Sans aller jusqu’aux théories extrême de la submersion ou du remplacement, la prudence commande d’examiner ce qu’il est possible de faire sans mettre en danger le pays qui accueille. Sans aller jusqu’à la naïveté parfois criminelle des ultra-mondialistes, le courage demande d’inventer ce qu’il est possible de faire pour accueillir notre part de la misère du monde.

Mais quelle est donc notre mémoire d’exil ?
Quels souvenirs avons-nous de notre étrangeté en ce monde ?
Ceci est une autre histoire…

 


[1]. L’organisme Missing Migrants Project a enregistré la mort de 58 339 personnes au total depuis 2014. Cf. https://missingmigrants.iom.int/data

[2]. Ex 22,21.23,9 ; Lv 19,33. 34 ; Dt 10,19 ; 23,7 ; 27,19 ; Ps 146,9 etc.

[3]. « Il est une chose incontestable, et c’est même un fait fondamental de l’histoire, mais auquel nous ne rendons pas justice aujourd’hui : le résultat final de l’activité politique répond rarement à l’intention primitive de l’acteur. On peut même affirmer qu’en règle générale il n’y répond jamais et que très souvent le rapport entre le résultat final et l’intention originelle est tout simplement paradoxale » (Le savant et le politique, 1919).

 

LECTURES DE LA MESSE

PREMIÈRE LECTURE
« Si tu accables la veuve et l’orphelin, ma colère s’enflammera » (Ex 22, 20-26)

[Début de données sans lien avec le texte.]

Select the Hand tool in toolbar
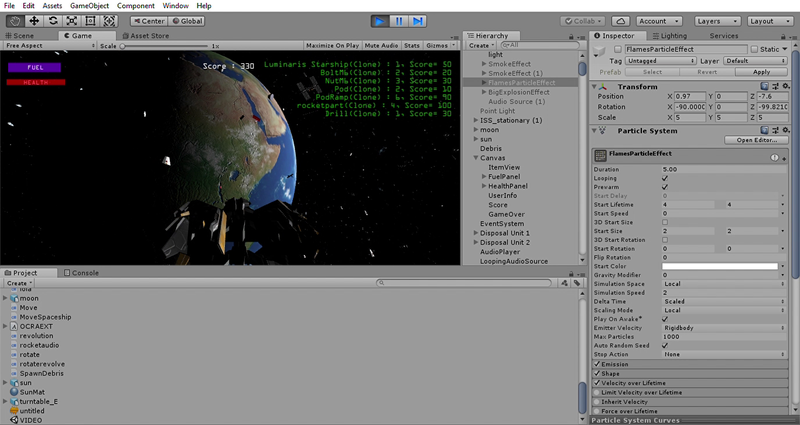Screen dimensions: 800x425 coord(15,20)
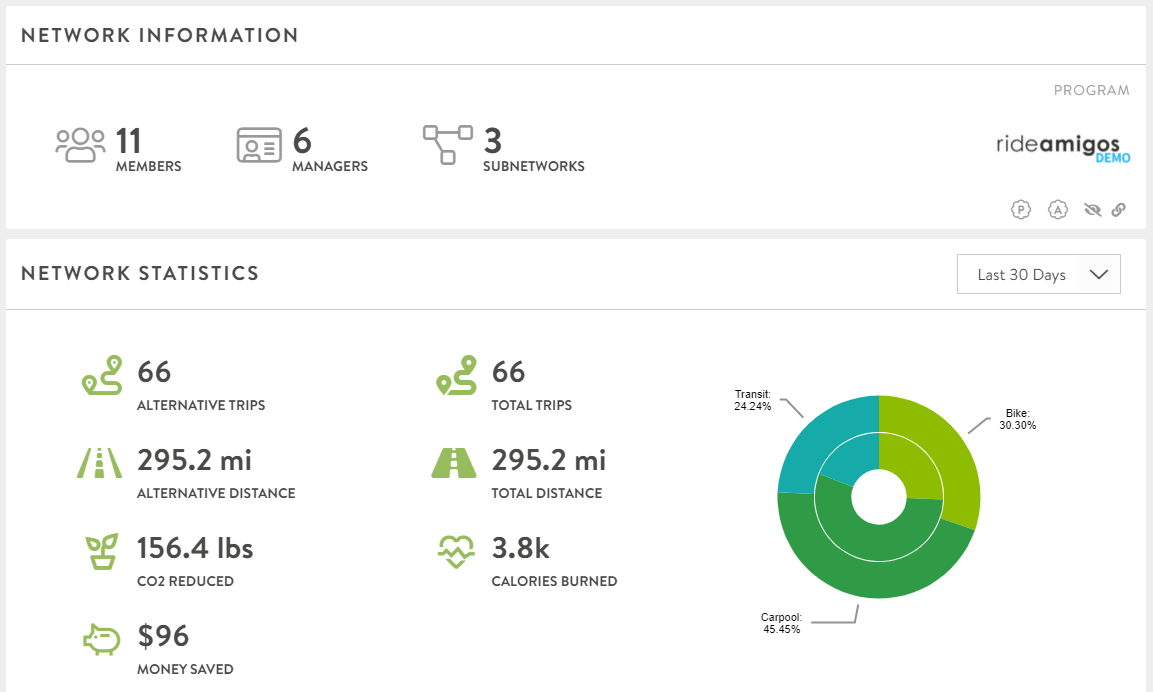Click the Total Distance road icon
Viewport: 1153px width, 692px height.
click(x=456, y=462)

Lecture du livre de l’Exode
Ainsi parle le Seigneur : « Tu n’exploiteras pas l’immigré, tu ne l’opprimeras pas, car vous étiez vous-mêmes des immigrés au pays d’Égypte. Vous n’accablerez pas la veuve et l’orphelin. Si tu les accables et qu’ils crient vers moi, j’écouterai leur cri. Ma colère s’enflammera et je vous ferai périr par l’épée : vos femmes deviendront veuves, et vos fils, orphelins.
Si tu prêtes de l’argent à quelqu’un de mon peuple, à un pauvre parmi tes frères, tu n’agiras pas envers lui comme un usurier : tu ne lui imposeras pas d’intérêts. Si tu prends en gage le manteau de ton prochain, tu le lui rendras avant le coucher du soleil. C’est tout ce qu’il a pour se couvrir ; c’est le manteau dont il s’enveloppe, la seule couverture qu’il ait pour dormir. S’il crie vers moi, je l’écouterai, car moi, je suis compatissant ! »

PSAUME
(Ps 17 (18), 2-3, 4.20, 47.51ab)
R/ Je t’aime, Seigneur, ma force. (Ps 17, 2a)

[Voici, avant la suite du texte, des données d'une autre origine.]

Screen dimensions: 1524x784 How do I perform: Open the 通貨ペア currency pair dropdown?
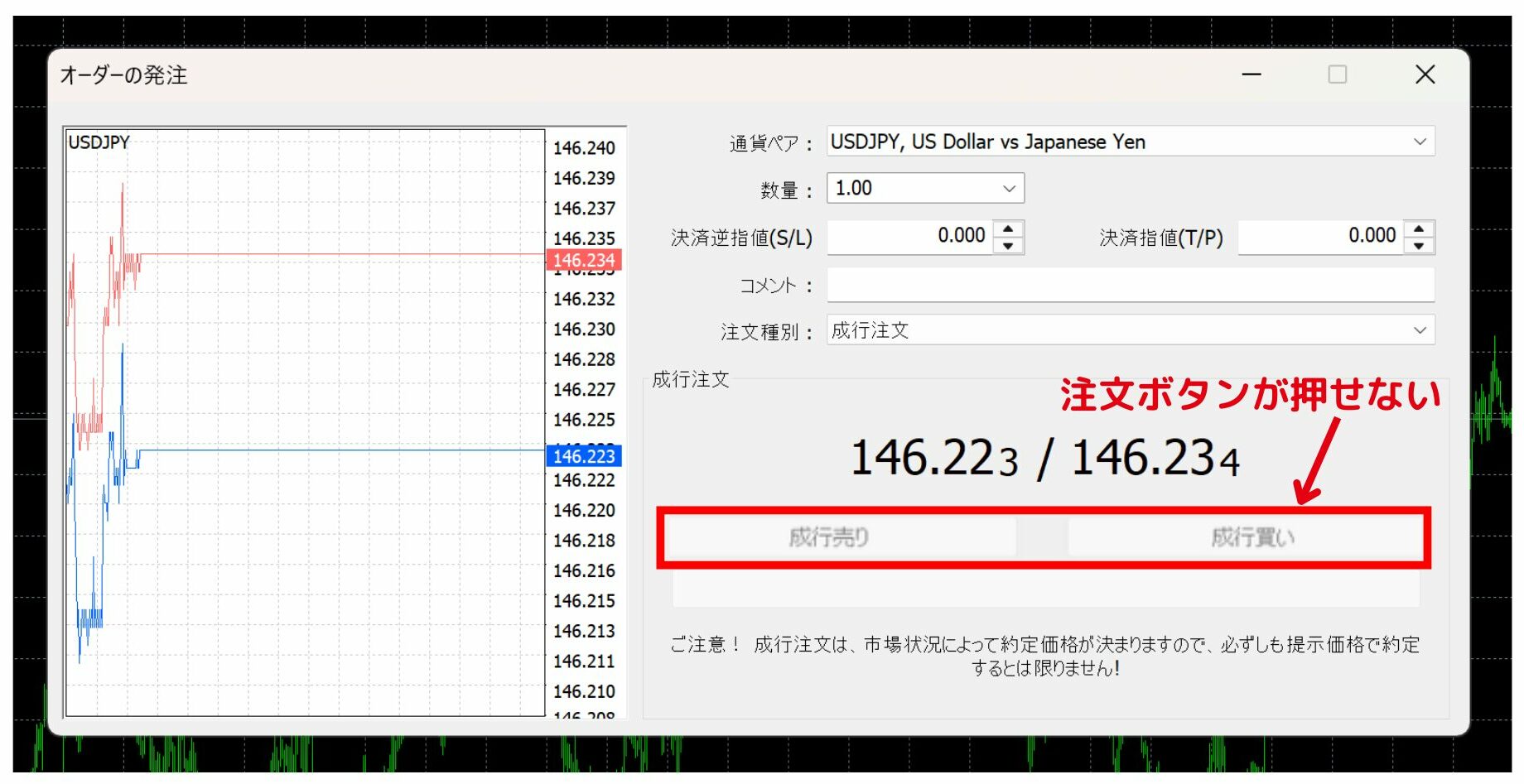pos(1419,142)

Je t’aime, Seigneur, ma force :
Seigneur, mon roc, ma forteresse,
Dieu mon libérateur, le rocher qui m’abrite,
mon bouclier, mon fort, mon arme de victoire !

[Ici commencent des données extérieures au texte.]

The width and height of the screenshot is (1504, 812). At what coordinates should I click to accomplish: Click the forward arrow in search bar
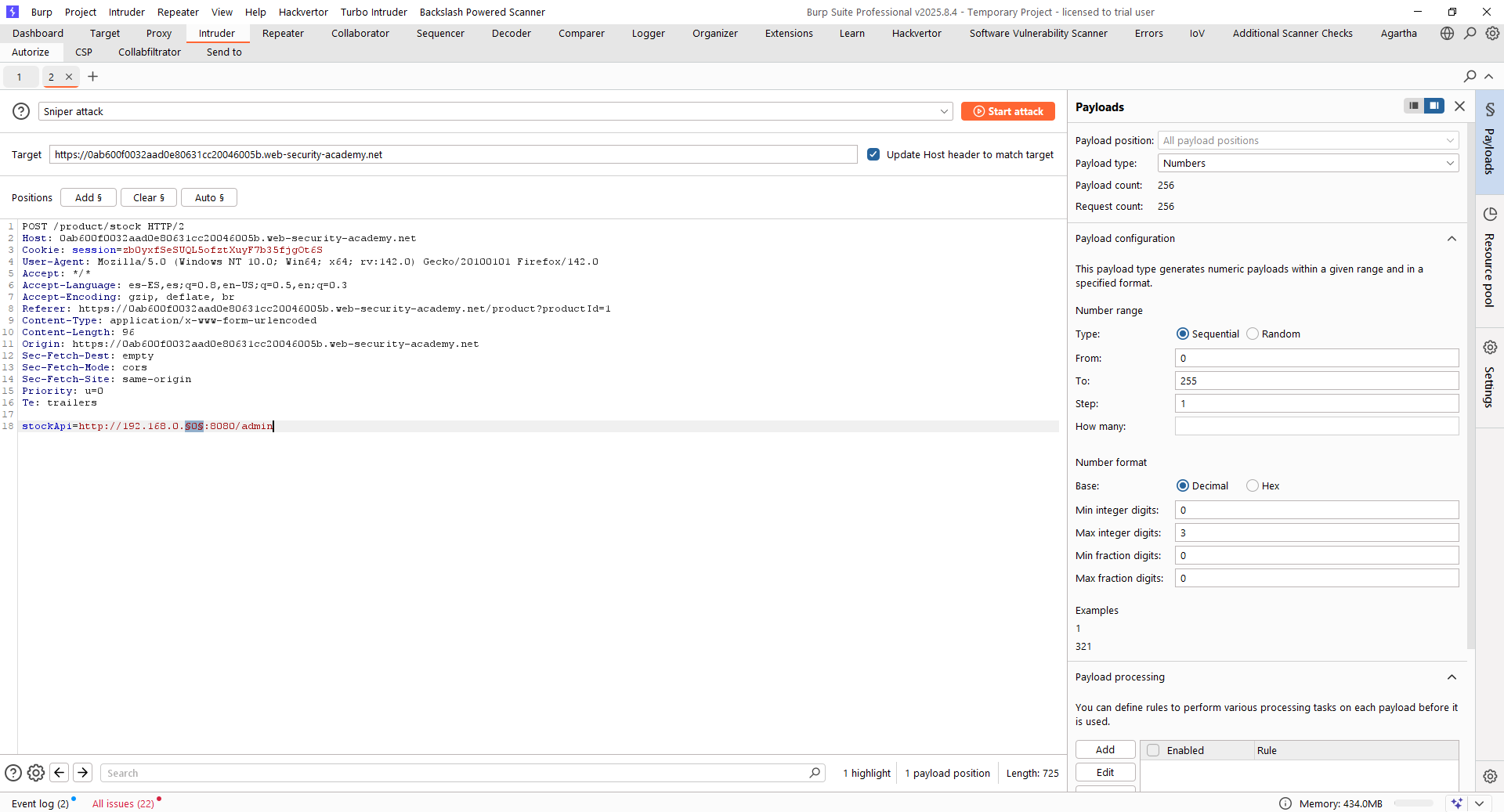click(x=82, y=773)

Louange à Dieu ! Quand je fais appel au Seigneur,
je suis sauvé de tous mes ennemis.
Lui m’a dégagé, mis au large,
il m’a libéré, car il m’aime.

Vive le Seigneur ! Béni soit mon Rocher !
Qu’il triomphe, le Dieu de ma victoire !
Il donne à son roi de grandes victoires,
il se montre fidèle à son messie.

DEUXIÈME LECTURE
« Vous vous êtes convertis à Dieu en vous détournant des idoles afin de servir Dieu et d’attendre son Fils » (1 Th 1, 5c-10)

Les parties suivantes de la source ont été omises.